Let's stop on it and make a little conclusion. But before, one very important remark. It is necessary to say (important!), that used method of testing (comparing of diagrams of amplitude-frequency response) can't make us absolutely sure in accuracy of the results and conclusions made on these results. The reality is that two signals with even absolutely coincident diagrams can sound harshly different (in our case this phenomenon can be explained by using in different codecs of different psychoacoustic models). But nevertheless this method was chosen because all other testing methods are also not precise and moreover not so demonstrative.

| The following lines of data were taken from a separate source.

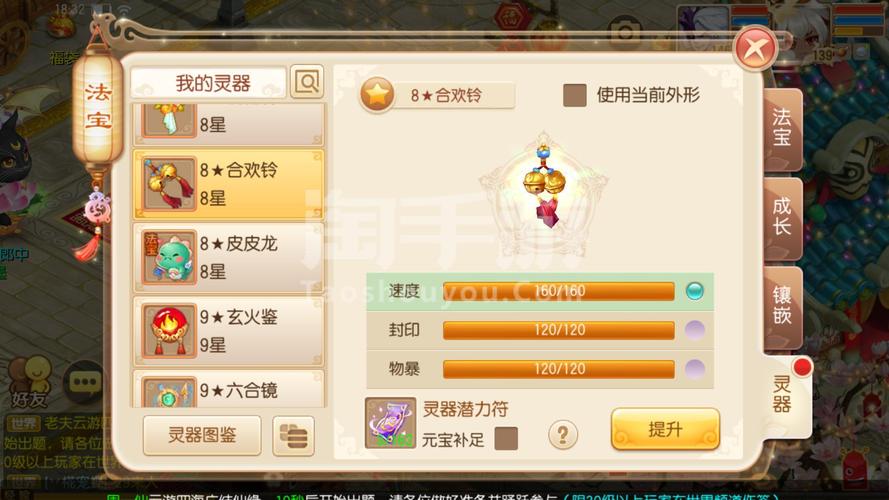Open the list layout icon beside 灵器图鉴
This screenshot has height=500, width=889.
click(293, 436)
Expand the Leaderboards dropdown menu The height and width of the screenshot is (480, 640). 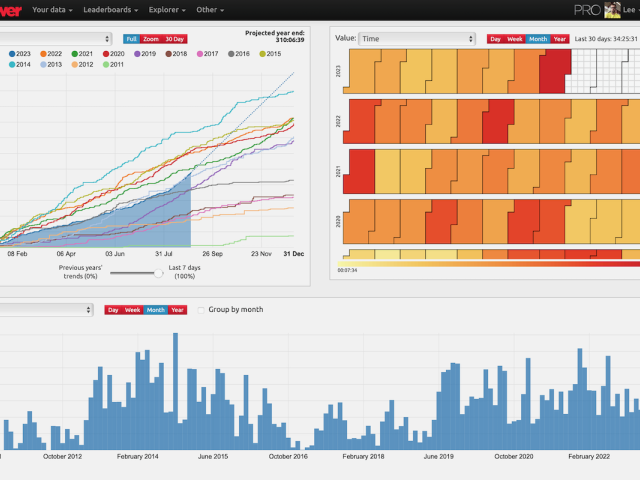click(x=112, y=10)
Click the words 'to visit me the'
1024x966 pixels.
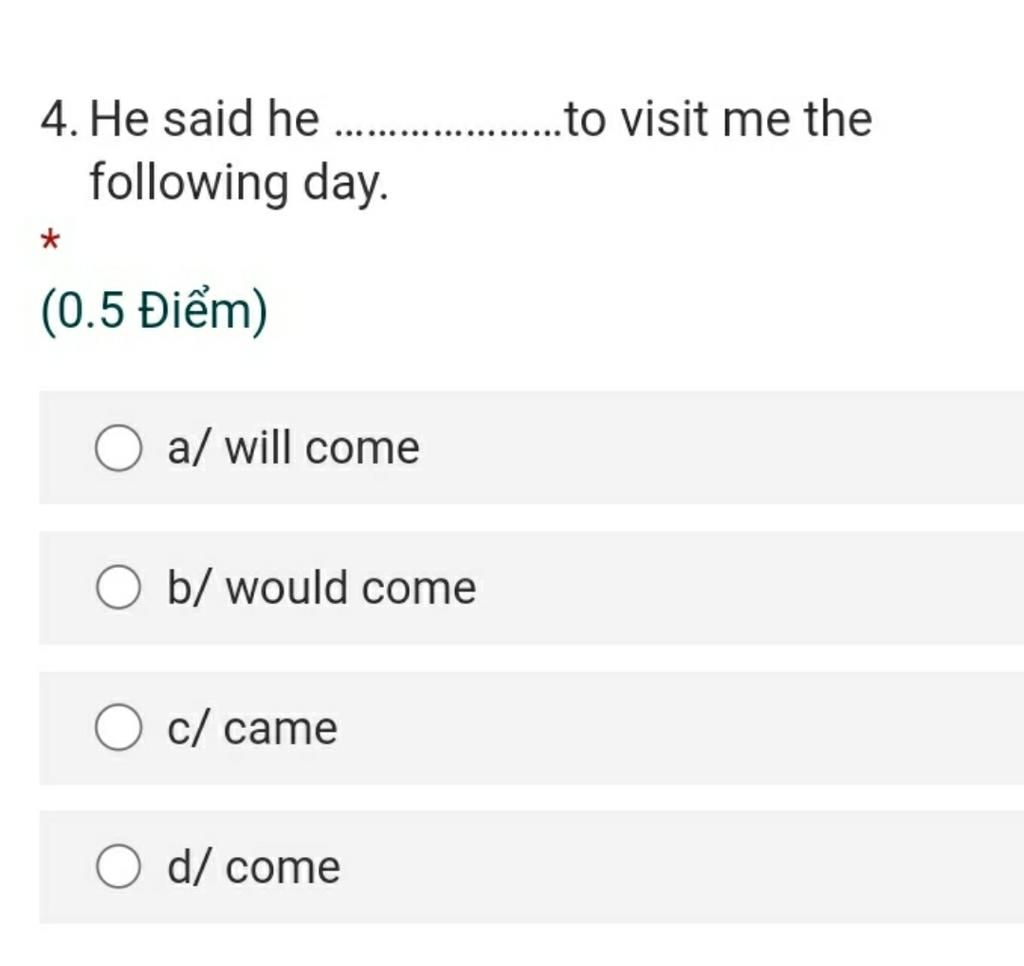coord(718,120)
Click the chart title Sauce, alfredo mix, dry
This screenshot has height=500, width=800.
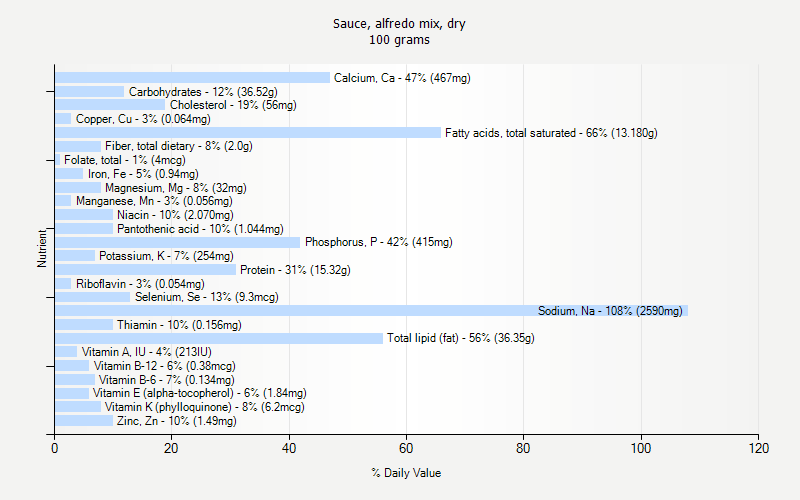[x=400, y=23]
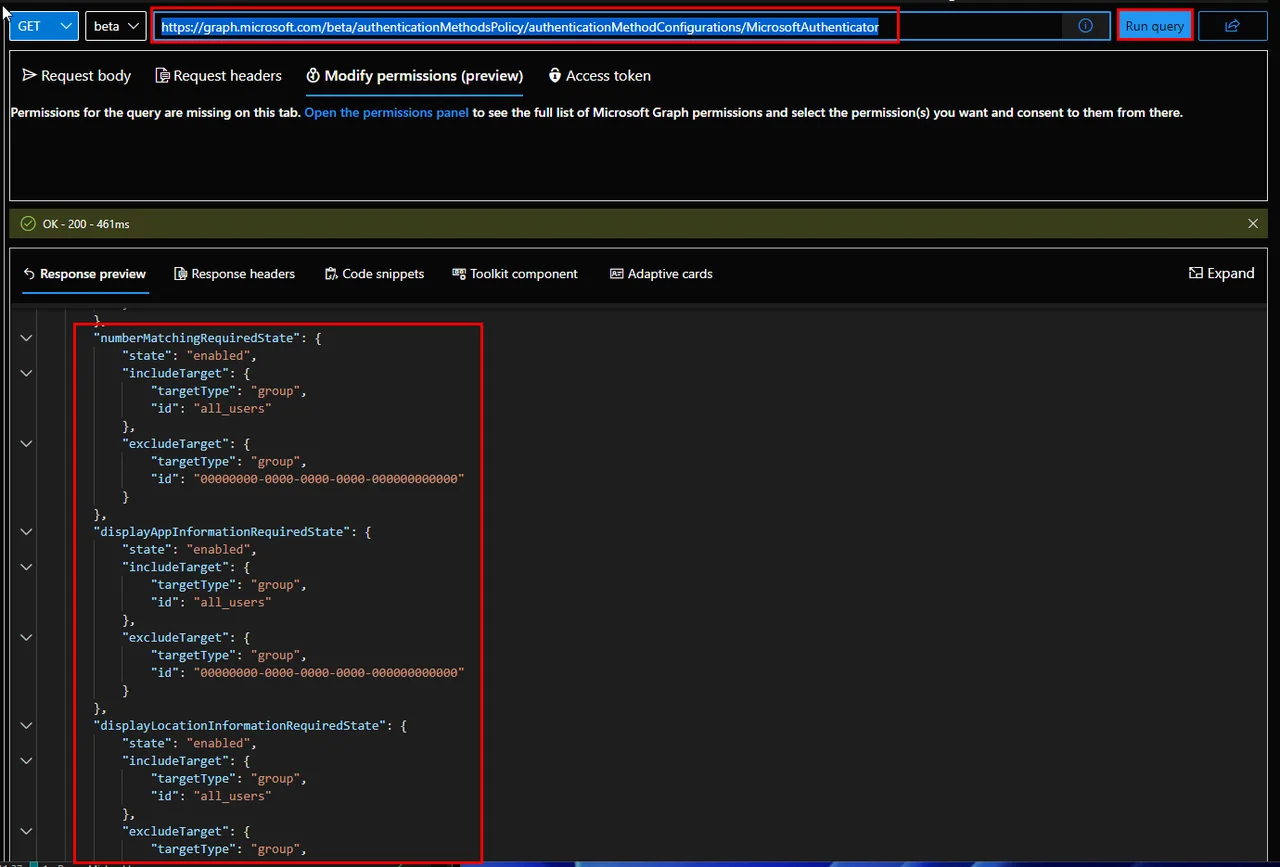This screenshot has width=1280, height=867.
Task: Switch to the Request headers tab
Action: click(x=219, y=76)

First of all, WMA shows the best results even on lowest tested bitrates (guys in Microsoft had worked very good), though cuts off the signal on 20 Khz. And in general, WMA, frankly speaking, has surprised me pleasantly. Ogg Vorbis is not less strong competitor, and though he also lags behind from WMA very little, but has a more flexible coding mechanism (it supports all without exception bitrates in the range from 8 up to 512 Kbps, also declared support of coding more than 2 channels), and also not cuts of the signal on 20 Khz even on lowest bitrates. MP3 in execution of Lame Encoder lives similar last days on my computer - under all tests, carried out by me, MP3 is worse than other tested codecs. Other conclusions I shall give to make you, the diagrams more than eloquent. But never forget: no diagram can convince you of quality as your own ears :-)!